The notion that higher education equals leadership is so prevalent that it is difficult for anyone without a degree to climb the corporate ladder. A degree is often used as a filter to keep the “non-leader” types out.
One advantage Comeford College offers over most modern colleges is its training to be a true leader. It does that by offering a classical liberal arts program which learns from, and builds upon, the great ideas that define Western Civilization.
It recognizes that God has worked through imperfect people to bring us to where we are today. Rather than erase history we see it as beneficial to informing our future.
Any education that does not teach “When” cannot properly prepare you for “Then”. Given the rapidity with which our culture is decoupling itself from the past we must ask ourselves, “If Western Civilization ever collapses will anyone remember how it was built?”
This is a serious question given today’s focus on producing specialists who are devoid of any real appreciation for the landscape of our nation and culture.
A modern college degree might assist you to the hilltop of your chosen profession, but a fuller education will take you to the mountain top overlooking those hills.

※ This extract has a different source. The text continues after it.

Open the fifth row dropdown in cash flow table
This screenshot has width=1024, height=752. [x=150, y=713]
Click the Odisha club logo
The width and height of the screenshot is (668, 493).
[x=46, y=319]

We would do well to learn from Israel’s history. It took less than 100 years from when the people declared to Joshua,
“Far be it from us that we should forsake the Lord to serve other gods” to the time it was said of them “there arose another generation…who did not know the Lord or the work that he had done…”
This brings us to the top rung of the education ladder which I stated before is to worship the Triune God.
There is a reason that Theology was once called the Queen of the Sciences. It is only as we learn about God, from the bottom up through Nature and human history, and the top down through his Word that we can properly order our understanding of all things.
Albert Einstein, in response to Thomas Edison’s claim that a college education is useless said,
“It is not so very important for a person to learn facts. For that he does not really need a college. He can learn them from books. The value of an education in a liberal arts college is not the learning of many facts, but the training of the mind to think something that cannot be learned from textbooks.”
I doubt the “something” Einstein had in mind was God, but he was certainly right that a proper classical liberal arts education, altogether unlike today’s liberal arts indoctrination, trains the mind to comprehend what cannot be learned from books alone.
In 1889 Abraham Kuyper gave the convocation speech to the Free University in Amsterdam, which he founded just nine years earlier.
The title of his speech was “The Secret of Genuine Study.” In the speech he put forth this question, “What should be the goal of university study and the goal of living and working in the sacred domain of scholarship?”
In his lengthy answer he made the following statement:
“(God) created us as logical beings in order that we should trace his Logos, investigate it, publish it, personally wonder at it, and fill others with wonder.”
Why does Comeford College exist?
We exist to help believers reach the pinnacle of education which is the worship of God in spirit and truth, full of wisdom, knowledge, and love, so that they will flourish in their place among the generations of their people.